In general, these national agricultural censuses are a very important reference for the 3rd CNA. The three censuses have some similar technical elements that make them comparable, such as the definitions of the Agricultural Production Unit (UPA) and the Agricultural Exploitation Unit (UEA), the structural issues and the general objectives.
Some of their differences are:
1. The first two censuses did not include: fishing, aquaculture, planted forests, natural forests and non-agricultural activities within the agricultural activity.
2. In the 1960 census size limits were established in area and number of animals to define the UEA or UPA, as follows: crops from 200 square meters; raise a minimum of three pigs; a minimum of 1 head of cattle or raising a minimum of 100 hens, and having sold $100 in agricultural products in 1959.
3. The first two censuses collected livestock information in the urban area, while the 3rd CNA is only a census of the dispersed rural area and as such does not cover the urban area or the populated centers defined in the Administrative Political Division (DIVIPOLA). The dispersed rural area corresponds, according to DIVIPOLA, to the so-called Class 3 of each municipality.
4. In relation to the size limits of the exploitation unit, the 1970 censuses and the current 3rd CNA have no size limits in area or number of heads to be defined as UPA or UEA.
The 3rd CNA, unlike the two previous censuses conducted in the country, covered all the agricultural and non-agricultural productive activity carried out in the dispersed rural area of the country. They included: all units of independent analysis of productive activity; size; land tenure and location, and the Non-Agricultural Productive Unit (UPNA) was created to collect data where the productive activity is only non-agricultural.
Likewise, adaptations were made to the definitions of UPA and producer to better reflect the agricultural and non-agricultural activity in ethnic territory and new topics related to production, the fisheries subsector, environment and some social aspects that reflect the reality of the area were included.

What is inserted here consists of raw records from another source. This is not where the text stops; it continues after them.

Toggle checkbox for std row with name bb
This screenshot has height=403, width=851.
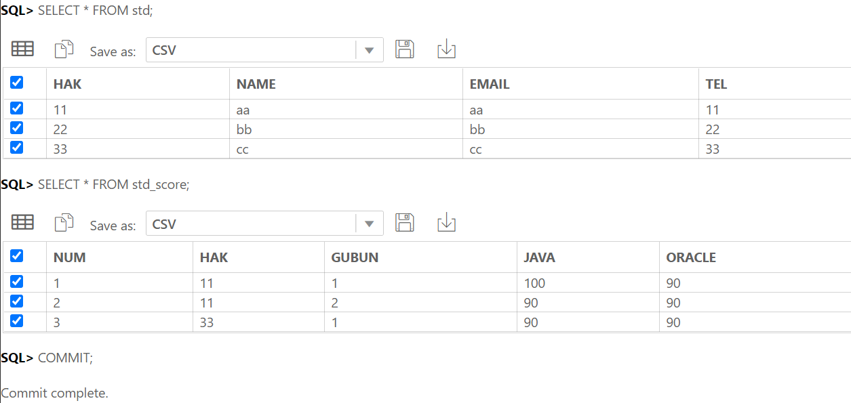click(x=17, y=128)
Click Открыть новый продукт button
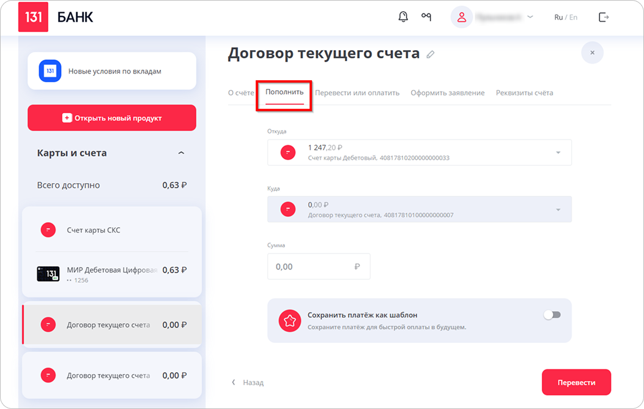 pos(112,118)
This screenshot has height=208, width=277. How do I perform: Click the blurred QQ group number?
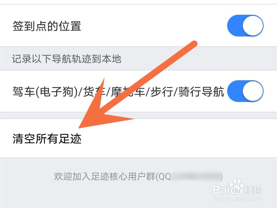[x=196, y=176]
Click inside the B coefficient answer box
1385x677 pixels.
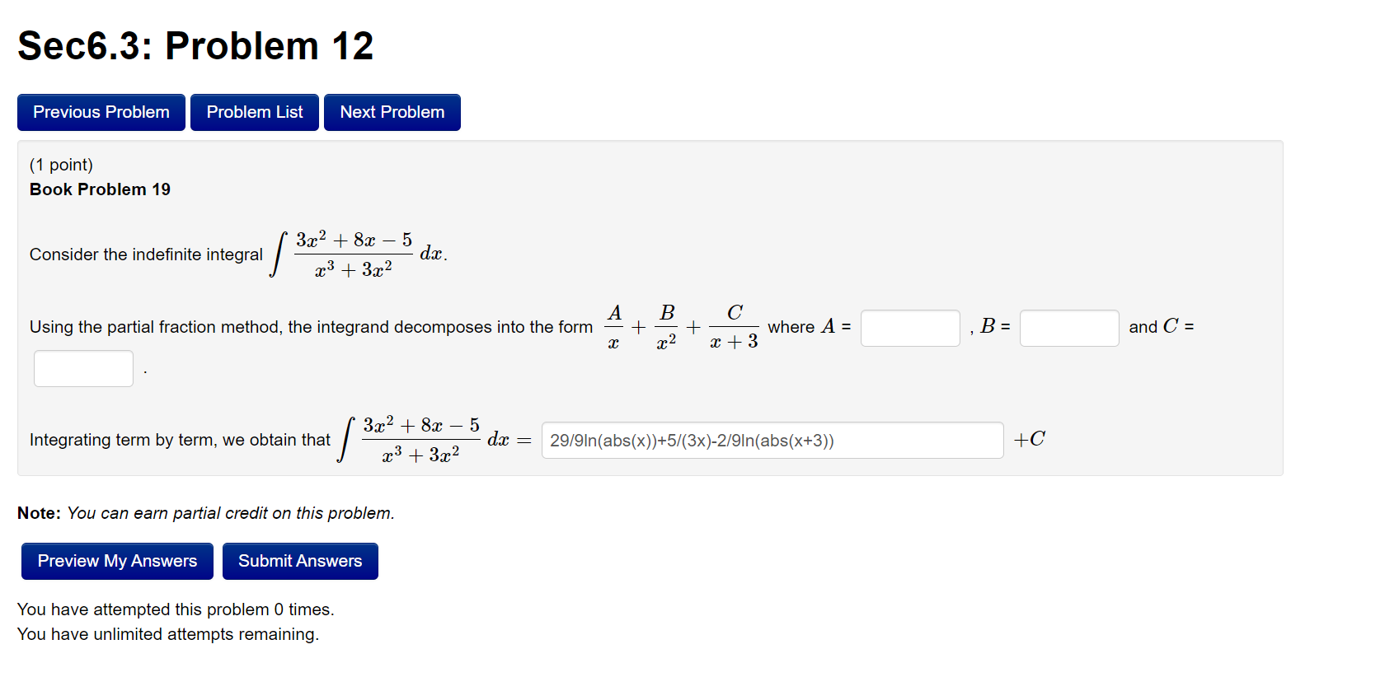click(1069, 328)
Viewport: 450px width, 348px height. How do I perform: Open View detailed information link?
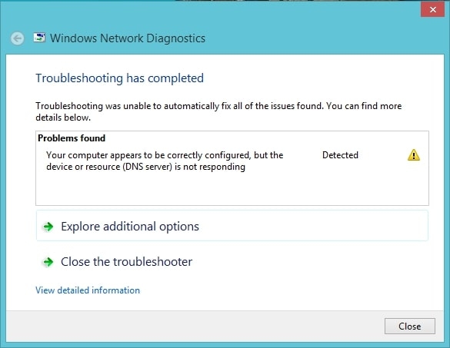click(x=88, y=290)
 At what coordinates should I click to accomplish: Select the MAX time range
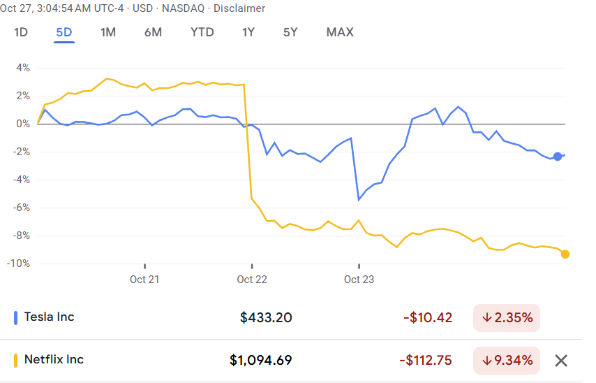(x=340, y=32)
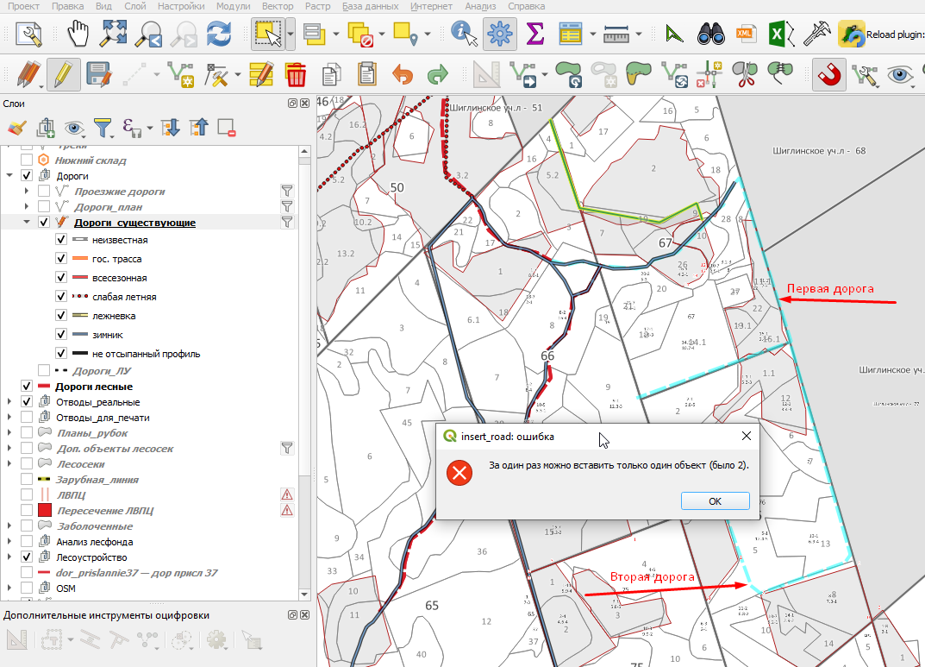
Task: Collapse the Дороги_существующие layer tree
Action: 26,222
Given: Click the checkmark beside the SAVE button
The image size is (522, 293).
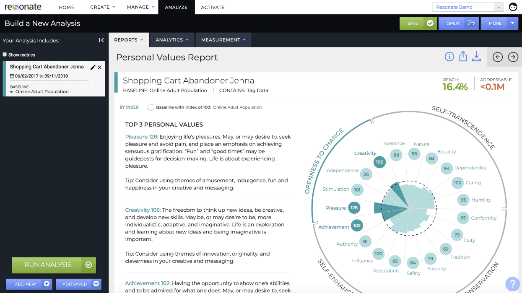Looking at the screenshot, I should click(x=430, y=23).

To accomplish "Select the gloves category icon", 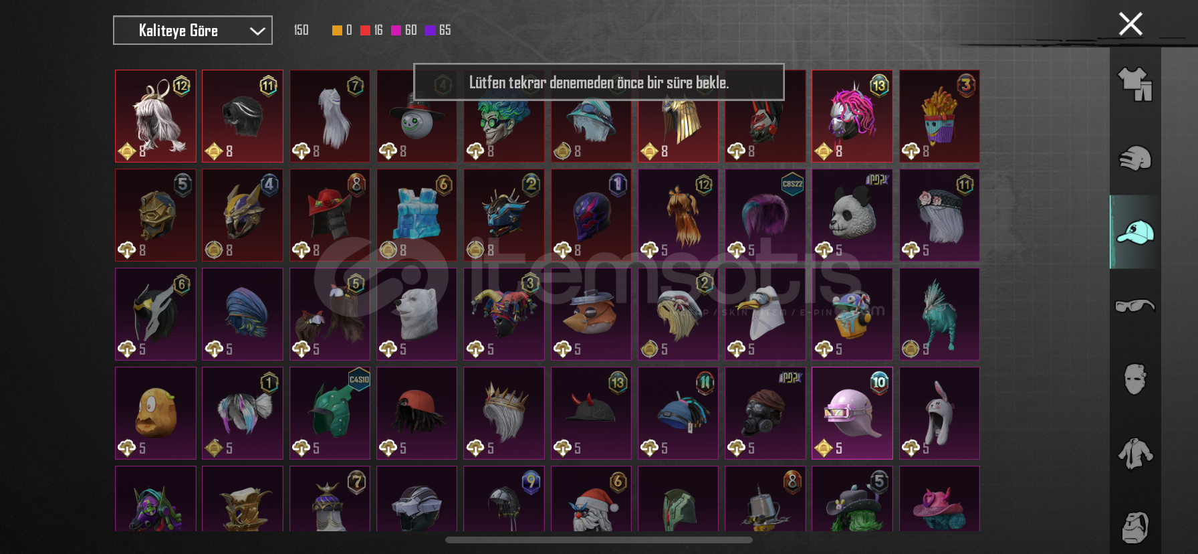I will coord(1135,159).
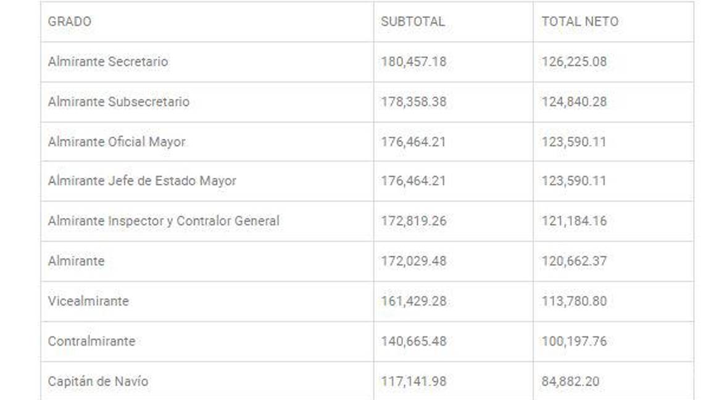Click the Vicealmirante grade cell
Image resolution: width=711 pixels, height=400 pixels.
pos(88,301)
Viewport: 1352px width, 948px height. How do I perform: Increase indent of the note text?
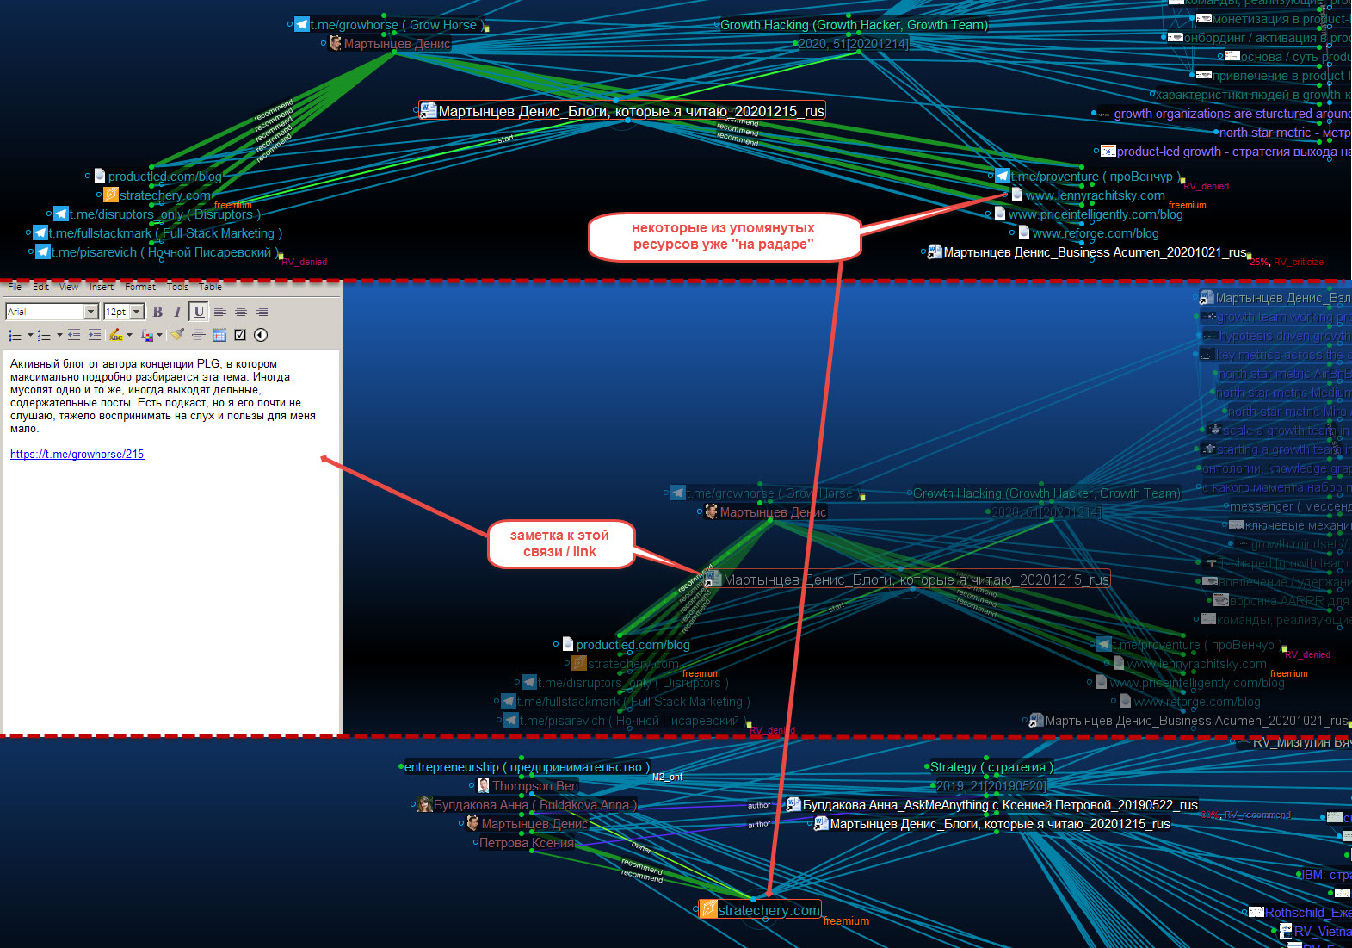point(94,335)
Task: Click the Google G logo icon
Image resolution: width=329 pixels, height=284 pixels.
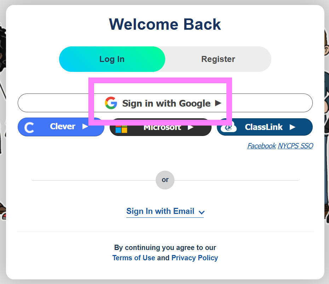Action: tap(111, 103)
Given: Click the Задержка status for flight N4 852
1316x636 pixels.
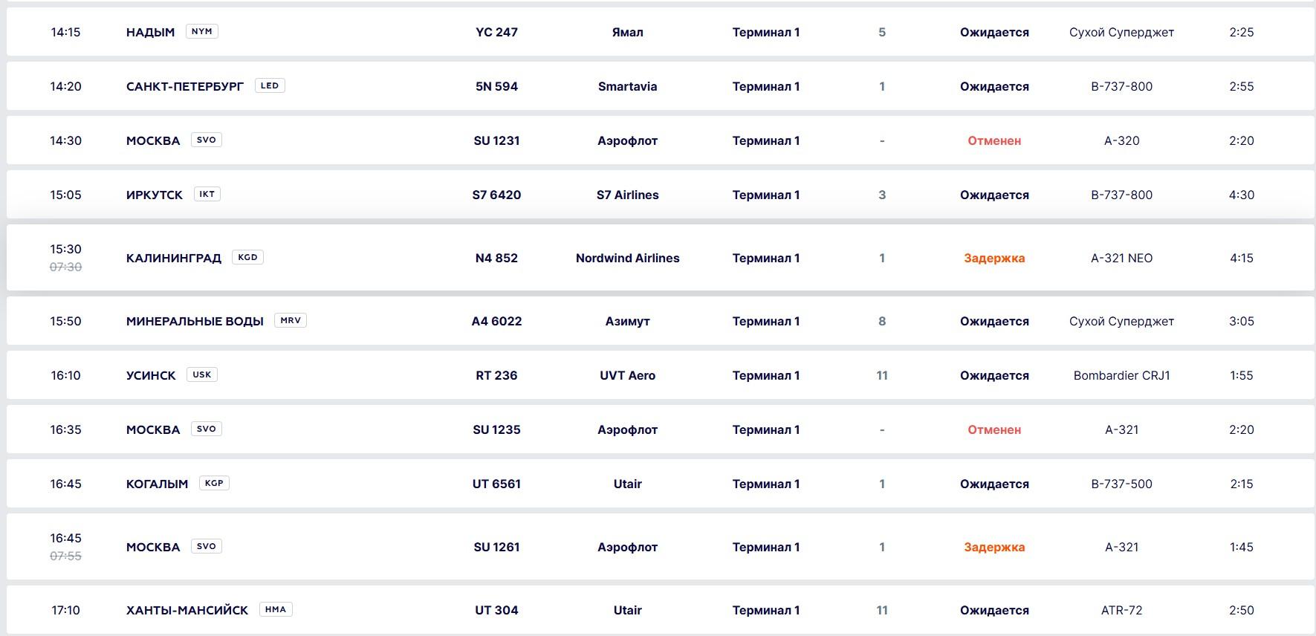Looking at the screenshot, I should 994,258.
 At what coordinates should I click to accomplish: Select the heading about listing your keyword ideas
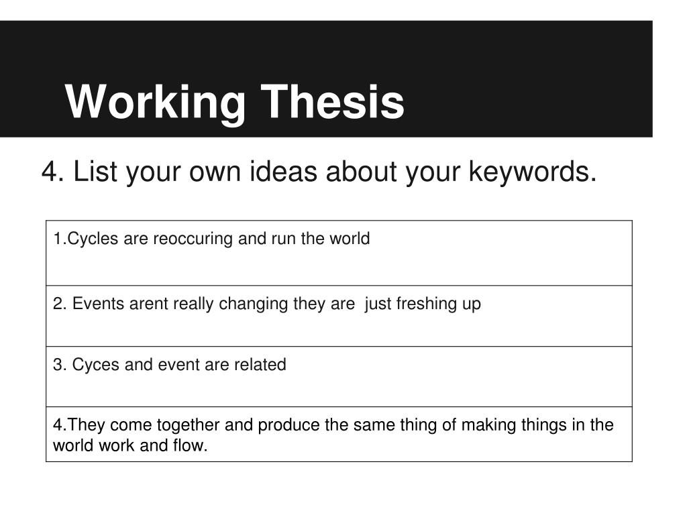(x=319, y=172)
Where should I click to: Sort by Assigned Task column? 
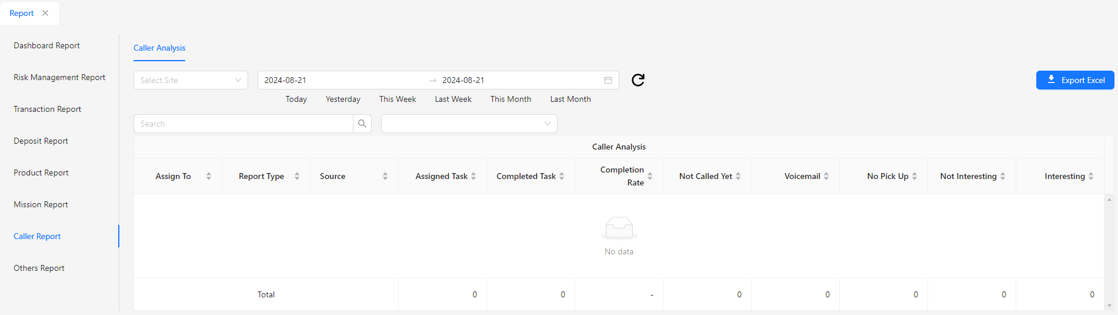tap(473, 176)
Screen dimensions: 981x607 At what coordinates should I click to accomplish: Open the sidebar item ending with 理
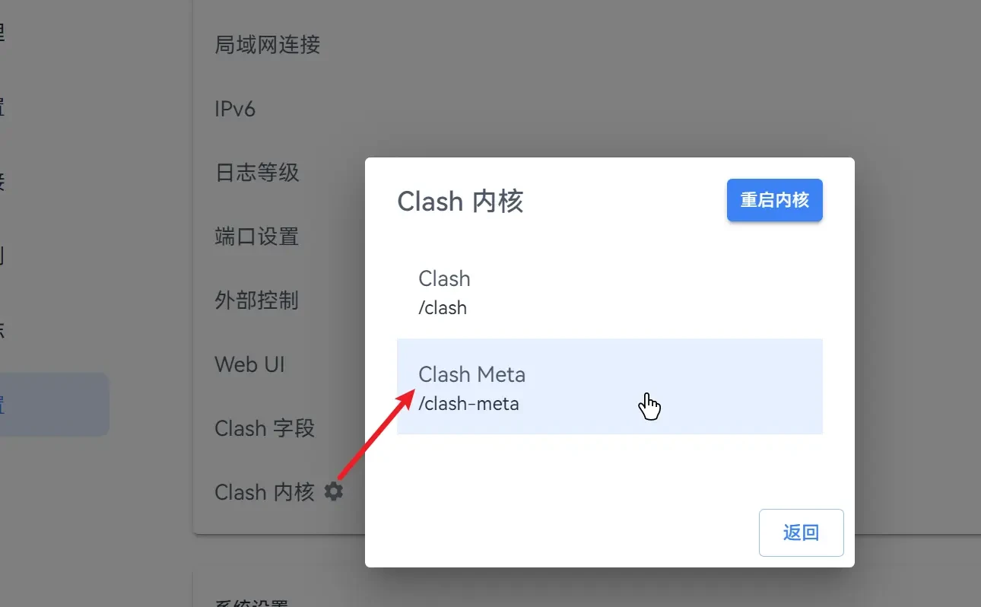2,33
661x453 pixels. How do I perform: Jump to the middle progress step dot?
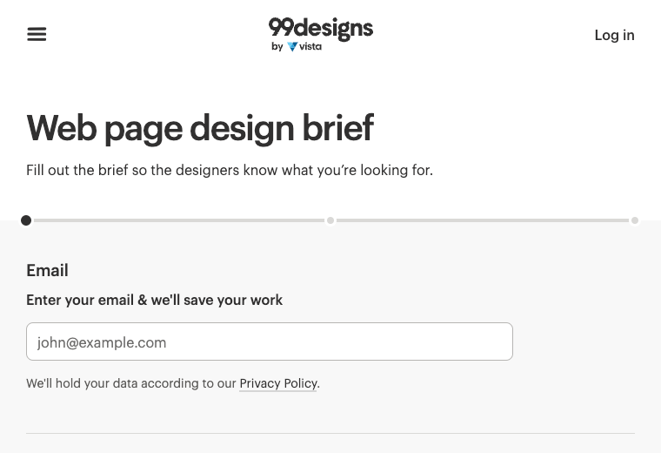click(331, 220)
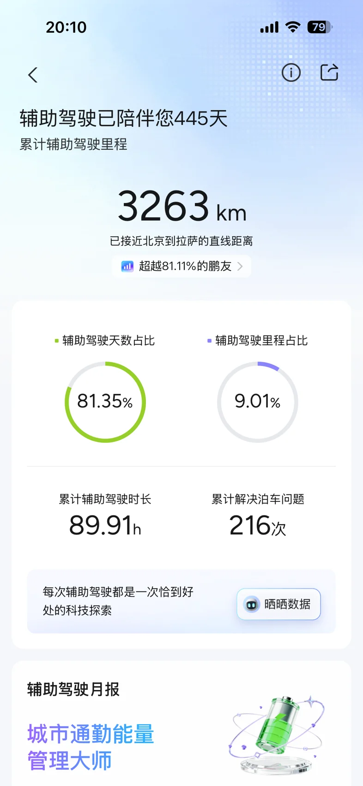The width and height of the screenshot is (363, 786).
Task: Tap the Wi-Fi status icon
Action: [x=293, y=27]
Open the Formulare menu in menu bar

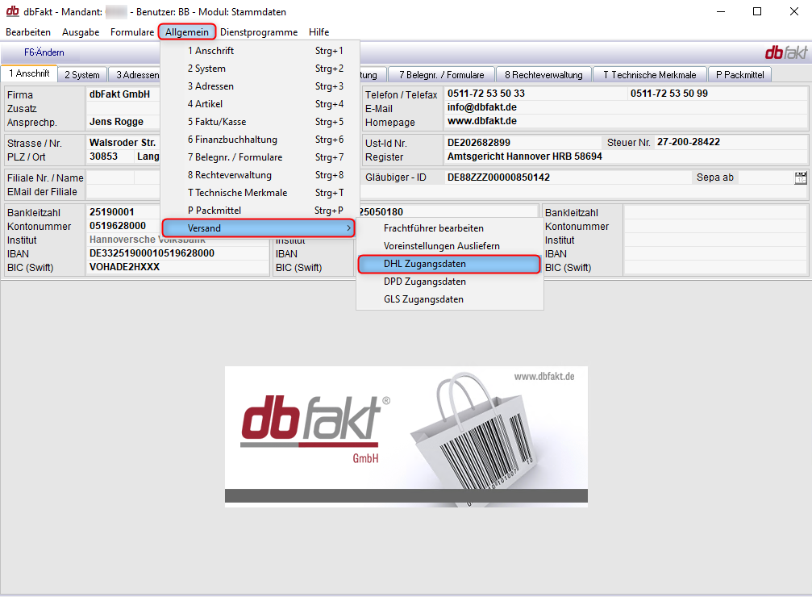click(132, 32)
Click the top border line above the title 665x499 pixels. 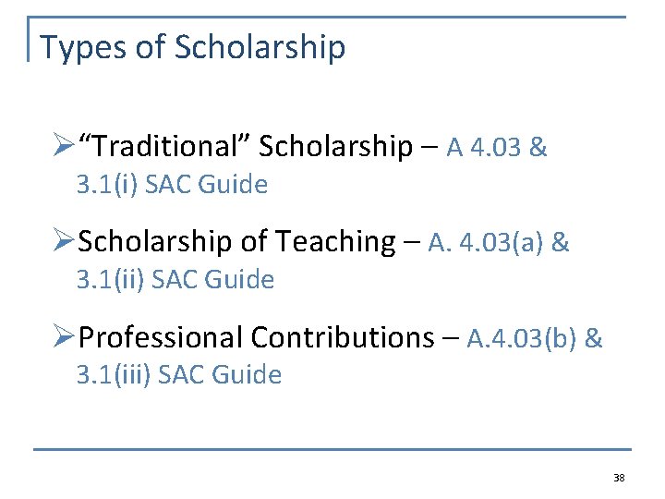(x=333, y=18)
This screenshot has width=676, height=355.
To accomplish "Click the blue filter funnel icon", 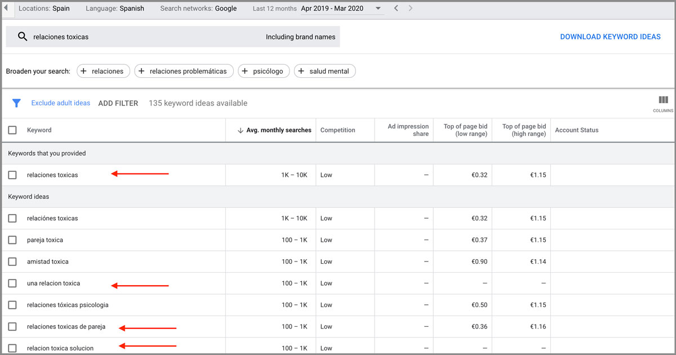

Since a statistical investigation of this type had not been carried out since the last census conducted in the country, the country did not have updated agricultural statistical information of a technical and exhaustive nature at the level of agricultural and non-agricultural units and of national coverage.
Since 1971, the information used in the agricultural sector came from various statistical exercises such as: annual estimates by consensus; annual estimates through probabilistic sampling surveys, and annual estimates by administrative records.
All these estimates had the following limitations: low geographic and thematic coverage; lack of statistical representativeness; non-standardized or harmonized data, and different variables, terms and classifications that do not allow comparability between them. On the other hand, during this period, subsector information systems were strengthened, with some of them having good statistical quality.